Local, national, and global catastrophes entail significant risk for landowners. The governmentsponsored National Flood Insurance Program illustrates how subsidizing insurance against catastrophe risk can result in overinvestment in risk-prone properties. Government intervention, however, has largely been a response to the historical failure of the private insurance industry to provide adequate protection against correlated risks, a failure with the potential to generate underinvestment in land and devastate existing owners.

When data is available about the incidence and severity of potential disasters, improvements in technology have made it more feasible for insurers to calibrate premiums and discounts with greater accuracy, and sophisticated financial instruments not available until recent decades should be sufficient to provide insurers with the capital to overcome the correlated risk problems that might otherwise threaten their solvency. Government’s primary role should be on the demand side, educating owners about the need to purchase insurance.

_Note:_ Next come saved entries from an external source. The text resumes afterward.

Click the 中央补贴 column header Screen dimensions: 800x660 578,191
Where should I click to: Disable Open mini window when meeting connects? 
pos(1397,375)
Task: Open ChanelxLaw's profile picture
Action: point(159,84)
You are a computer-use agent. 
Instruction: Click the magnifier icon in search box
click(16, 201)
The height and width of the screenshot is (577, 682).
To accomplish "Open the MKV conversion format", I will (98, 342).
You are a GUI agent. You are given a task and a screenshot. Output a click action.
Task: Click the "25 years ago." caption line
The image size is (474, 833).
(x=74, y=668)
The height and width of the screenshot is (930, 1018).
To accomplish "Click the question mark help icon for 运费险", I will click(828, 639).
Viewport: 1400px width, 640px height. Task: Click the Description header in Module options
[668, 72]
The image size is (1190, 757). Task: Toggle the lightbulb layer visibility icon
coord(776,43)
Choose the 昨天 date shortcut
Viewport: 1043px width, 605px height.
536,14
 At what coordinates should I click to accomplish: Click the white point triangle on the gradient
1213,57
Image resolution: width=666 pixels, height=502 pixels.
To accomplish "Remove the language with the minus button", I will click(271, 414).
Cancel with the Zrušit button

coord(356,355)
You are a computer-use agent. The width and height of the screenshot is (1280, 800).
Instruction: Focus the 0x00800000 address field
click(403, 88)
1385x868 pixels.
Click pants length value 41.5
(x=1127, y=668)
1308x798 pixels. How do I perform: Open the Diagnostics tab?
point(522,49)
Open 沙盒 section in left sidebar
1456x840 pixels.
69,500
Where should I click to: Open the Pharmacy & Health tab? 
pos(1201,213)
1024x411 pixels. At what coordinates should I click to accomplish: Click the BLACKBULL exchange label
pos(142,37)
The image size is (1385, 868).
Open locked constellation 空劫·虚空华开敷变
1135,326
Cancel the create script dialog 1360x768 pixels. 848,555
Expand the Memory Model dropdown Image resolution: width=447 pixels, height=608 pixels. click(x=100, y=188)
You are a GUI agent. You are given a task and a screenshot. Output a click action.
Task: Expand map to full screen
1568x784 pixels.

When reliable data is unavailable, as it is not for pandemics and economic crises, private insurance may remain difficult to obtain. Even then, the efficiency case for government intervention is plausible in two limited circumstances: when failure to compensate would cause damage to the broader economy, or when government has played a significant role in creating losses. The distributive justice case for compensation to landowners as a class is also weak, although there may be a stronger case for compensating owners of modest means who have suffered catastrophic losses due to events for which insurance was not available.